O eixo do filme adolescente, portanto, sofreu um deslocamento. Ou melhor, assimilou uma nova coordenada. Para citar um exemplo recente, dentre tantos outros possíveis, a estética "dogmática" de Aos Treze, dirigido por Catherine Hardwicke, comprova o prosseguimento dessa coordenada pós-90: película granulada, câmera tremida, enquadramento sujo, trabalho de fisionômica acentuado, ações violentas, visão de mundo distorcida – e repleta, do primeiro até o último fotograma, de julgamentos. Toda imagem de Aos Treze é predicativa – existe uma sobrecarga de juízo de valor (moral e estético) no filme, o que gera incômodo à mesma proporção que torna insuficiente o discurso acerca do universo da adolescente em questão (a menina certinha e apagada que decide se tornar popular). Tudo que nos melhores filmes adolescentes dos anos 80 (Picardias Estudantis, Conta Comigo e Curtindo a Vida Adoidado merecendo destaque, por serem obras-primas) fazia parte de uma boa vivência ou de uma boa descoberta (a amizade, o sexo, o enfrentamento dos medos, a exploração de criatividades e aptidões) aparece com uma carga extremamente negativa em Aos Treze. Seu desfecho ultradramático é também ultramoralista; restabelece, para a protagonista, a ordem pré-liberação. Tudo por que ela passou após decidir mudar de estilo foi ruim, e a lição de moral a que foi submetida a fez enxergar essa ruindade. Não é mais o agenciamento do ritual de passagem, mas antes sua impossibilidade. O que o próprio Bem-vindo à Casa de Bonecas havia feito, em última análise, consistira em congelar aquela situação avessa à protagonista do filme, aquele universo sempre hostil e sempre detestável, e sentenciar a não-escapatória a seu modo de funcionamento.

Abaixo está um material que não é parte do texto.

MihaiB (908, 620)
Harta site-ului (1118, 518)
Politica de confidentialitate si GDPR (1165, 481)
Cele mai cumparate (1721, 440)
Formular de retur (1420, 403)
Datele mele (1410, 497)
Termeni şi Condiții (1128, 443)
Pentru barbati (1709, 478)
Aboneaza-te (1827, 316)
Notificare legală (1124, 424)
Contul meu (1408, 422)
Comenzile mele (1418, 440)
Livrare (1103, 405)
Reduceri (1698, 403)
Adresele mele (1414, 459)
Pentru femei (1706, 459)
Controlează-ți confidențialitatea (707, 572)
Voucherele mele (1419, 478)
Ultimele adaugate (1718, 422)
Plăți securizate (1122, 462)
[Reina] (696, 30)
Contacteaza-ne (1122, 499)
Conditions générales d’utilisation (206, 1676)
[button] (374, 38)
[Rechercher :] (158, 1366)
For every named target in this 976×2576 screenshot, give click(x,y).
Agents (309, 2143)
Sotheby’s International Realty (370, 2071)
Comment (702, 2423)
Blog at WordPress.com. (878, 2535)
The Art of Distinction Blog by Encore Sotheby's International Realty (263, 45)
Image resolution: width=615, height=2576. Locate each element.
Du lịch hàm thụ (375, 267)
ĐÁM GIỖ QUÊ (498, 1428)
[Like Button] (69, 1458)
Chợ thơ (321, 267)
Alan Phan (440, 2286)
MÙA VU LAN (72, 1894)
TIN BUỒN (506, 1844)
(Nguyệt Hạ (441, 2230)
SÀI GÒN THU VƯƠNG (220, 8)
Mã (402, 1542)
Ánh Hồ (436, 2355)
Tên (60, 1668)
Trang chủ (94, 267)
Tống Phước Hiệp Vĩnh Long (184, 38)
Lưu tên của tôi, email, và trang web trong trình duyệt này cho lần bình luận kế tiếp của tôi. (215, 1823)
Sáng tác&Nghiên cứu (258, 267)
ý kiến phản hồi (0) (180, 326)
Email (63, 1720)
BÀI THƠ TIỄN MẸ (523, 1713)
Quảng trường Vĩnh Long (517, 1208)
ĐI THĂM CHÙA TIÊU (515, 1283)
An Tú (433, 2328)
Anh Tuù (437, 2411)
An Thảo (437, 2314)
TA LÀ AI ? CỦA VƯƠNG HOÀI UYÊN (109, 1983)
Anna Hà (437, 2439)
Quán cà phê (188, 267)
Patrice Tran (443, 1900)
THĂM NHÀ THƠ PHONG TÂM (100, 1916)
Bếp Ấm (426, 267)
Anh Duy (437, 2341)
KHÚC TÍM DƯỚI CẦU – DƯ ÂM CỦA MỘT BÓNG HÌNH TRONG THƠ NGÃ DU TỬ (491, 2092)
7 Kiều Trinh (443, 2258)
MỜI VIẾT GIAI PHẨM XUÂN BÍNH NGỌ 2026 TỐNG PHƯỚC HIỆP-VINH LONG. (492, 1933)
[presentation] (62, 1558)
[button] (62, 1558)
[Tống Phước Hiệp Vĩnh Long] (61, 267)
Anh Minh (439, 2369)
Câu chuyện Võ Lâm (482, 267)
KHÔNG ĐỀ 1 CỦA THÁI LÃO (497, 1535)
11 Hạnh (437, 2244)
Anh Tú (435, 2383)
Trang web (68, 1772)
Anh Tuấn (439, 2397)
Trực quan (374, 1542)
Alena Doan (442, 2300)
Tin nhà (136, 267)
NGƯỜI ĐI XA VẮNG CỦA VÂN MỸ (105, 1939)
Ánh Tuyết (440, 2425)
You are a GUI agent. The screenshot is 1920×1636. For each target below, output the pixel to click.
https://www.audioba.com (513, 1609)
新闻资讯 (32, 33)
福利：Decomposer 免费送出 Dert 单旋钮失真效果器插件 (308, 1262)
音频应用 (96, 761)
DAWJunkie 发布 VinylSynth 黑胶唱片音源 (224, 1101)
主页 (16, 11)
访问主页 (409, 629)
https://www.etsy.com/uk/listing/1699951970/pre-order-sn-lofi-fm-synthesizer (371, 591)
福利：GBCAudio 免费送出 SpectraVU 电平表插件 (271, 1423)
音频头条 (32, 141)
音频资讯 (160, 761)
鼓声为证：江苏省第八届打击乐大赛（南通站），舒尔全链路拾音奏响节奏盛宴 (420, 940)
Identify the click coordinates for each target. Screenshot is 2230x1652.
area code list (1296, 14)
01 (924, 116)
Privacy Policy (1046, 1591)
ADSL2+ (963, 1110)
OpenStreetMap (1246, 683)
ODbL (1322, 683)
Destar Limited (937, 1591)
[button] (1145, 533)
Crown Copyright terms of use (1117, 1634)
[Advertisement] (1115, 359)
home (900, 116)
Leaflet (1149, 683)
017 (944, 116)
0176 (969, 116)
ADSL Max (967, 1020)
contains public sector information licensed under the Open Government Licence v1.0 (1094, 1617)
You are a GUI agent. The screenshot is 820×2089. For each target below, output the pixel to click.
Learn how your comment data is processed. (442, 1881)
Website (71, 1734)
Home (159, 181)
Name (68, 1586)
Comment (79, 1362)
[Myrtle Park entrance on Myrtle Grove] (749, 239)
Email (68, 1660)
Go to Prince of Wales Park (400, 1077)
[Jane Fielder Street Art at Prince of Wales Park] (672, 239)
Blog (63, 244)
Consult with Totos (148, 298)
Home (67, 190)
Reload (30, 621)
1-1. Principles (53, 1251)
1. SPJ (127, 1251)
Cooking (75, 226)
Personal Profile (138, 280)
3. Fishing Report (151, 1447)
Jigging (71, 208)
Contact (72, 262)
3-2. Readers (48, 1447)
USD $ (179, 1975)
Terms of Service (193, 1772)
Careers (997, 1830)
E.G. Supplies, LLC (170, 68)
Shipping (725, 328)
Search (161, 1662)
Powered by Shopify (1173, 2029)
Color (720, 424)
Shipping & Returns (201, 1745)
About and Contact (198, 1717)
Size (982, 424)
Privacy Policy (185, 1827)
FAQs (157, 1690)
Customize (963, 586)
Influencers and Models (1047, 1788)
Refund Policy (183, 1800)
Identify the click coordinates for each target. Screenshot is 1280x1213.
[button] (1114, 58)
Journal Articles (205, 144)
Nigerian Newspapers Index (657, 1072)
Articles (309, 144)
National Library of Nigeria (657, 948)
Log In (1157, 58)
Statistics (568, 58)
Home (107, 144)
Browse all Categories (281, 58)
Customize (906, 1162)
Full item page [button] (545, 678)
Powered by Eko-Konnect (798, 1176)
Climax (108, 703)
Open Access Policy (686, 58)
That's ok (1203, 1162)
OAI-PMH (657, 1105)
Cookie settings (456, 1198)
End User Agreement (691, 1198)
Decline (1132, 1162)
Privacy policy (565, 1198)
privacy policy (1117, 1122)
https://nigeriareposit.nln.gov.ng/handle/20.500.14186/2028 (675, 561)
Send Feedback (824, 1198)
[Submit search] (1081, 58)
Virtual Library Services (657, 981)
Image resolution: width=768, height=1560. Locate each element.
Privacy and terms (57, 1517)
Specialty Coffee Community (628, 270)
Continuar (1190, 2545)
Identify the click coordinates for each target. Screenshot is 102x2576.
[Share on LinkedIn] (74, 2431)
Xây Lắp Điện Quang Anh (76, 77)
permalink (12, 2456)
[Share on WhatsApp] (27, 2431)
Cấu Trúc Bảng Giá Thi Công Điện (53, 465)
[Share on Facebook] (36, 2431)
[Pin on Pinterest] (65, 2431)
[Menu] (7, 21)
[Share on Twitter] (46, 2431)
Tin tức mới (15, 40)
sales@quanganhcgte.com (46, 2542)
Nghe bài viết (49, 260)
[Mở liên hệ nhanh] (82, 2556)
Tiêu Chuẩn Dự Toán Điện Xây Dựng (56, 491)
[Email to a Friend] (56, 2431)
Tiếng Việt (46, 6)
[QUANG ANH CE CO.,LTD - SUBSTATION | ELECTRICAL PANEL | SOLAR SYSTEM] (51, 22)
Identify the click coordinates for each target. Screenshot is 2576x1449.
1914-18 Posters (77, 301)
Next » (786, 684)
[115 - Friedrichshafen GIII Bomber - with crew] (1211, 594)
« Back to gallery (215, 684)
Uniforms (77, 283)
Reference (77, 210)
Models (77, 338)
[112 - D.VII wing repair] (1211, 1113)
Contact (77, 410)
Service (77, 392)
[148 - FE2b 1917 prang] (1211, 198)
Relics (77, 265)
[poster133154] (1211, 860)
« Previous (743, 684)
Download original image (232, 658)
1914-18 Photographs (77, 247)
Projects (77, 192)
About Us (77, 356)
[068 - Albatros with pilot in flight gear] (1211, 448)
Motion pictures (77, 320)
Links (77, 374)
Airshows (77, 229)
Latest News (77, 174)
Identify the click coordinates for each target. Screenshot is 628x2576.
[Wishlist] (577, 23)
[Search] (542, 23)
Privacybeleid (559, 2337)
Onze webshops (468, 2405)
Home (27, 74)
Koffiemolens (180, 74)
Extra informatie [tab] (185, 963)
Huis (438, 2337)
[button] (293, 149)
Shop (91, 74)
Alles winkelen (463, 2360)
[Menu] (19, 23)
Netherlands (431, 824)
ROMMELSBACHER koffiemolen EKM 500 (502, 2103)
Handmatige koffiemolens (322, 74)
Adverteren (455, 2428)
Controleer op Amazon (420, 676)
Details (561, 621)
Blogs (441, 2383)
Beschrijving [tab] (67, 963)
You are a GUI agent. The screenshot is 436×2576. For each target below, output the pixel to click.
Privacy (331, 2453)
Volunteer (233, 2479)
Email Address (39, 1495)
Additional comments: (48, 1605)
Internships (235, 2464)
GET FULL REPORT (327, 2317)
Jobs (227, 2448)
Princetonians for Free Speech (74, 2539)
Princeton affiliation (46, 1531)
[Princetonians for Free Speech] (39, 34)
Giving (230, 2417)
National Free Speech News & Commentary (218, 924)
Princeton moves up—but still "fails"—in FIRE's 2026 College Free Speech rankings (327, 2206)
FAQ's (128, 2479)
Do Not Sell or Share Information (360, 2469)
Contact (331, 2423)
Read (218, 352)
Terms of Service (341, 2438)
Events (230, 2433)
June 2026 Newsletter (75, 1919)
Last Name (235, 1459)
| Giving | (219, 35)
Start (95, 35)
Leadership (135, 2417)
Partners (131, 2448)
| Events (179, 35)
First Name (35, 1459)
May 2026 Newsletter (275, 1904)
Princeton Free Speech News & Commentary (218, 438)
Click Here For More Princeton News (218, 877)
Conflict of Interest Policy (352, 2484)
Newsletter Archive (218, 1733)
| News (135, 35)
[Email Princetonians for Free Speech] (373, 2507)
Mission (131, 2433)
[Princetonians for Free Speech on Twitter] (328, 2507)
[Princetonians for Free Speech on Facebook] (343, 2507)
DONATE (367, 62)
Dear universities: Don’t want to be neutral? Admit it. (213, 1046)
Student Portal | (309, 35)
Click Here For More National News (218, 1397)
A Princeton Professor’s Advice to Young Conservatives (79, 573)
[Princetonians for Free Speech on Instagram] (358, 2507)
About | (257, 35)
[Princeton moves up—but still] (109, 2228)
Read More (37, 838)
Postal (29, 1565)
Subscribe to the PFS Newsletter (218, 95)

Para esta personagem, sempre vista de soslaio pelos filmes de high-school, não existe a tal transformação, a tal auto-superação. No plano final ela olha pela janela do ônibus que a está levando para a Disney – viagem a que acaba aquiescendo, após muito relutar –, cantando a música que todas as outras crianças cantam. Mas ela não endossa o coro, seu canto é melancólico e retraído. O mundo (tanto o adulto quanto o jovem) não passaria a acolhê-la dali em diante – ela que teria de se conformar.

Um olhar frontal

A opção pelas estratégias de choque pode ou não vir amparada por uma intenção de alerta. Filmes como Aos Treze e Kids (Larry Clark), ou mesmo o já antigo Christiane F., claramente apelam para situações extremas como afirmação de que esta é a única forma de chamar a atenção dos adultos para o abandono de seus filhos. O que Aos Treze almeja fazer não é menos do que injetar má consciência nas novas gerações e em seus pais (o que, convenhamos, não é a melhor maneira de iniciar um diálogo, e tampouco leva o poder de reflexão muito longe). Em Kids há uma geração tão inconseqüente quanto – ou, mais ainda, suicida (seu final apocalíptico gira em torno de um ato de suicídio semi-inconsciente – a cena de sexo entre Casper, um "fantasma", e a personagem adormecida de Chlöe Sevigny, que acaba de se descobrir portadora do HIV). À diferença de Aos Treze, entretanto, Kids não mostra o sexo e as drogas sob tamanho peso moral. Os adolescentes de Kids, assim como os de Bully, fazem sexo e usam drogas com total indiferença – a indiferença do pós-orgia, das ações integradas a uma correnteza que as carrega sem destino certo. A época da liberação foi anterior ao próprio nascimento desses jovens, e o curioso é que Larry Clark, que a viveu, agora se resigna com as conseqüências. Para os personagens de Kids não há absolutamente nada além de puro hedonismo 24 horas por dia, mas eles têm de agir como se seus atos fossem libertários. O que Larry Clark tenta mostrar, contudo, é que no máximo eles lutam para não virar estátua, para não frear um fluxo que lhes é, no fundo, extrínseco – por isso seu exame não ultrapassa a epiderme, e seu filme é uma anatomia de superfície. O fato de alguns personagens contraírem aids de maneira tão banal evidencia como Clark vê o desligamento total, por parte dessa geração, com relação aos riscos e às potencialidades do corpo: é a carência de uma ética contemporânea o que ele parece lamentar.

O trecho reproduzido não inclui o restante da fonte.